1

I am attempting to implement CORS in my web API layer of a project and limit the domains that the API will allow requests from. I am using the app.UseCors() method in my Startup.cs to setup CORS globally:

    new public void Configuration(IAppBuilder app)
    {
        ConfigureAuth(app);
        SystemConfiguration config = base.InitializeWebApiConfiguration();

        // add our Cors Policy
        app.UseCors(new CorsOptions
        {
            PolicyProvider = new CorsPolicyProvider
            {
                PolicyResolver = context => Task.FromResult(CorsPolicyHelper.GetCorsPolicy())
            }
        });

        var authorizeAttribute = new AuthorizeAttribute();
        config.HttpConfiguration.Filters.Add(authorizeAttribute);

        app.UseNinjectMiddleware(() => this._kernel.Value);
        app.UseNinjectWebApi(config.HttpConfiguration);

        InitializeMappingProfiles();
    }

The CorsPolicyHelper simply sets up a CorsPolicy object with the settings for Headers, Methods, Origins, etc. which are:

-AllowAnyMethod = true

-AllowAnyHeader = true

-SupportCredentials = true

-PreflightMaxAge = 604800 (7 days)

-Origins: "https://example.dev.com", "https://example-ci.test.com", "https://example-qa.test.com"

The problem I have is CORS is working on my dev and CI servers, however, it does not work on my QA server.

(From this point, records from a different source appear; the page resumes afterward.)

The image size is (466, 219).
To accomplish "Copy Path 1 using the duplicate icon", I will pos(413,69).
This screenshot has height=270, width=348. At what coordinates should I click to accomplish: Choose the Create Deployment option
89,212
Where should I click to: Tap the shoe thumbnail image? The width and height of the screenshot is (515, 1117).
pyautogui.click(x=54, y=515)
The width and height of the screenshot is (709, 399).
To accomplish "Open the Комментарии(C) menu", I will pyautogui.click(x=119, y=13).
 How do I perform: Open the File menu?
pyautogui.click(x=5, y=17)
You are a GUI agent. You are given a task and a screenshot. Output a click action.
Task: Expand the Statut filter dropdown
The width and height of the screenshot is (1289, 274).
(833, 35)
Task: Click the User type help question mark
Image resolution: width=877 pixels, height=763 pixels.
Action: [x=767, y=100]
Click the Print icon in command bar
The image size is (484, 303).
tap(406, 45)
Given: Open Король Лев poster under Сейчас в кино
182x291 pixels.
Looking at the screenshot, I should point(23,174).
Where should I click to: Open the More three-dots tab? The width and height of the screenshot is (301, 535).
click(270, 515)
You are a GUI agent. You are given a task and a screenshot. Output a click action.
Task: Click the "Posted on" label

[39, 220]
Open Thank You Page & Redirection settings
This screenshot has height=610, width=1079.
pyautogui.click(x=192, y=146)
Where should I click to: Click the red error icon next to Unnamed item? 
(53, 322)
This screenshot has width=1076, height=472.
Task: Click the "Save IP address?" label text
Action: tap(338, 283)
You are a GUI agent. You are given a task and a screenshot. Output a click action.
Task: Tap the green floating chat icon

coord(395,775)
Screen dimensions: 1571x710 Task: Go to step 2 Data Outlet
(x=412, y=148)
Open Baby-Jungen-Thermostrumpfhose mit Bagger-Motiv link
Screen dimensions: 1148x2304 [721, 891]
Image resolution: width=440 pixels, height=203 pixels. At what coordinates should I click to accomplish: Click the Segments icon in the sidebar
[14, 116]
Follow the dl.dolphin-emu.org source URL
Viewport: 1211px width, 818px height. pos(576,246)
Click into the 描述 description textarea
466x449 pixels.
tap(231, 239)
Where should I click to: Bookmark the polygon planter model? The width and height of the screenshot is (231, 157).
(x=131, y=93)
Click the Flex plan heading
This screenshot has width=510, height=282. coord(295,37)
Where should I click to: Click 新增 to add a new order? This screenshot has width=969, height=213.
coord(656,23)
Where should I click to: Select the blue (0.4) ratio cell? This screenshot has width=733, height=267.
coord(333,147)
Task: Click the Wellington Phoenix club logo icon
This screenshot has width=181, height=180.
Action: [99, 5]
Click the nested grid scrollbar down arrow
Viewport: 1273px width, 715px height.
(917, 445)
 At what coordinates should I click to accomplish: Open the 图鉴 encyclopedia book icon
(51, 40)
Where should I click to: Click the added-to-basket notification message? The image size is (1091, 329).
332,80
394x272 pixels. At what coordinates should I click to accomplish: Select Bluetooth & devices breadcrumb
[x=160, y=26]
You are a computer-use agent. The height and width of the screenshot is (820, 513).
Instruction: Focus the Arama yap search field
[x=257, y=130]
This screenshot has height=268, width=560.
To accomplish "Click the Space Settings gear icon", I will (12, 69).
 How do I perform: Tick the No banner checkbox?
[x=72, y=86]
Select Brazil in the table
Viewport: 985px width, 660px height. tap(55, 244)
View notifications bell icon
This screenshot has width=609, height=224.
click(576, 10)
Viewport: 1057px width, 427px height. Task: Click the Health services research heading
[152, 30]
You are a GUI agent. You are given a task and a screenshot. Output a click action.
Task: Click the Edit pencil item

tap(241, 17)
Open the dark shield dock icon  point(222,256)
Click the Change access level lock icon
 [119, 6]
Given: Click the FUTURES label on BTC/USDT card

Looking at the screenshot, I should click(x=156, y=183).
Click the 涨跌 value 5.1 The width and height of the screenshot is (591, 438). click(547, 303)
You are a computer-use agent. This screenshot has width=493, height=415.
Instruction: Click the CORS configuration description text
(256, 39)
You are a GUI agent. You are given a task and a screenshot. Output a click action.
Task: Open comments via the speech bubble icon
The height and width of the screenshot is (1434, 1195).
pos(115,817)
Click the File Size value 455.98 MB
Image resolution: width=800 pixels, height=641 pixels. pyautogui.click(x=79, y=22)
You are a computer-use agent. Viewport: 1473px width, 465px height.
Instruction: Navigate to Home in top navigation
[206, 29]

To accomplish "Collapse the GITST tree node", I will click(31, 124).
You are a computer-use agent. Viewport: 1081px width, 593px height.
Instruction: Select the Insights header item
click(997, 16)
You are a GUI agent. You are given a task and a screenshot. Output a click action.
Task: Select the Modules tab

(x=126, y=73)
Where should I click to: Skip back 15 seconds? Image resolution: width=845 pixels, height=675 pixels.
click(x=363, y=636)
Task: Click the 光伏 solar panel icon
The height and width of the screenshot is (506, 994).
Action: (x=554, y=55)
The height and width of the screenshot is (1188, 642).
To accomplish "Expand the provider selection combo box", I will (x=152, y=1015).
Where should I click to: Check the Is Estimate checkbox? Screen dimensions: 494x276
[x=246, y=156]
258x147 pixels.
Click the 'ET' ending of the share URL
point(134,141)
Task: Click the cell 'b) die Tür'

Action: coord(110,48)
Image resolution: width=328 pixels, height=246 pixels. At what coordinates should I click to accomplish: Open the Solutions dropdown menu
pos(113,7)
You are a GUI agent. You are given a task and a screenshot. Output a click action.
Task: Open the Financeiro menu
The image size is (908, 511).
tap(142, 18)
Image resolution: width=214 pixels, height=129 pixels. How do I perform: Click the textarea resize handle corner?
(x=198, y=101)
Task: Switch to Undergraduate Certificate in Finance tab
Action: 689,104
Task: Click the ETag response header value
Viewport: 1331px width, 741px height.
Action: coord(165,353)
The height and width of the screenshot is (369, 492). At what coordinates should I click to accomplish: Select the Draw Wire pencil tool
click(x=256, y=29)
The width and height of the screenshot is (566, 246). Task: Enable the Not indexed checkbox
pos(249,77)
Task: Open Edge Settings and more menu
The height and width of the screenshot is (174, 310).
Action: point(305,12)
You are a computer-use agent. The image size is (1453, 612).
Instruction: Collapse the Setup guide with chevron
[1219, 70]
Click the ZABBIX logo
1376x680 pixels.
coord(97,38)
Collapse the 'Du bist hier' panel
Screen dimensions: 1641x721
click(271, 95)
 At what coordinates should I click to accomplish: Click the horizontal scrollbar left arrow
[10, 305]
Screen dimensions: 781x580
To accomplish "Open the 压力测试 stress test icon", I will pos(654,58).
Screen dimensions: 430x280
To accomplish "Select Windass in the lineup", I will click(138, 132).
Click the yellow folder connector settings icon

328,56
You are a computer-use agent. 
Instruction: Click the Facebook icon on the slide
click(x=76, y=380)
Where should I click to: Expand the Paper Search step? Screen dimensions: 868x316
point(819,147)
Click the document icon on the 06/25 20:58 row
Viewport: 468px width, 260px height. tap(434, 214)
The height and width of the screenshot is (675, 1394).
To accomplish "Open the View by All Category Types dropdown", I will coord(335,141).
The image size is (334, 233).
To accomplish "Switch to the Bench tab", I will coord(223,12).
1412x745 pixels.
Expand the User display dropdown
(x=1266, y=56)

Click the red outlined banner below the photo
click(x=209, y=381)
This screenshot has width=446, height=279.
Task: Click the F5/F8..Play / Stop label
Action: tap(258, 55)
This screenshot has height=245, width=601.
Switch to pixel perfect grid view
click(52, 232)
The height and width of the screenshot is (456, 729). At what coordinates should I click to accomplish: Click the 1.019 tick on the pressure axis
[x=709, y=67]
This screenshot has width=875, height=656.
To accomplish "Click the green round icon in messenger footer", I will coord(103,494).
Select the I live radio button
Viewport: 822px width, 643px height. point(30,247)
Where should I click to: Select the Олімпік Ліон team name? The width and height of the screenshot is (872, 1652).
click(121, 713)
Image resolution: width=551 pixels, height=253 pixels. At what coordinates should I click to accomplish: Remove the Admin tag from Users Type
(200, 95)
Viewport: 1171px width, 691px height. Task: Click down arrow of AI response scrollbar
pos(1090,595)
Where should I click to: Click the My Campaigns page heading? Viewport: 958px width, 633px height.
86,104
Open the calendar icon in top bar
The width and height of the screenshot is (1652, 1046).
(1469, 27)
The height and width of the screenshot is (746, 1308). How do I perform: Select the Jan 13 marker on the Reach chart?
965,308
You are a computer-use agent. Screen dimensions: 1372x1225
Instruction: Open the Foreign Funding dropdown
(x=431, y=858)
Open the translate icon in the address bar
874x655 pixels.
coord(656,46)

My request has the correct origin "https://example-qa.test.com" but the resposne header does not include "Access-Control-Allow-Origin", and I am getting back:

XMLHttpRequest cannot load https://services-qa.test.com/api/data/. Response to preflight request doesn't pass access control check: No 'Access-Control-Allow-Origin' header is present on the requested resource. Origin 'https://example-qa.test.com' is therefore not allowed access. The response had HTTP status code 500.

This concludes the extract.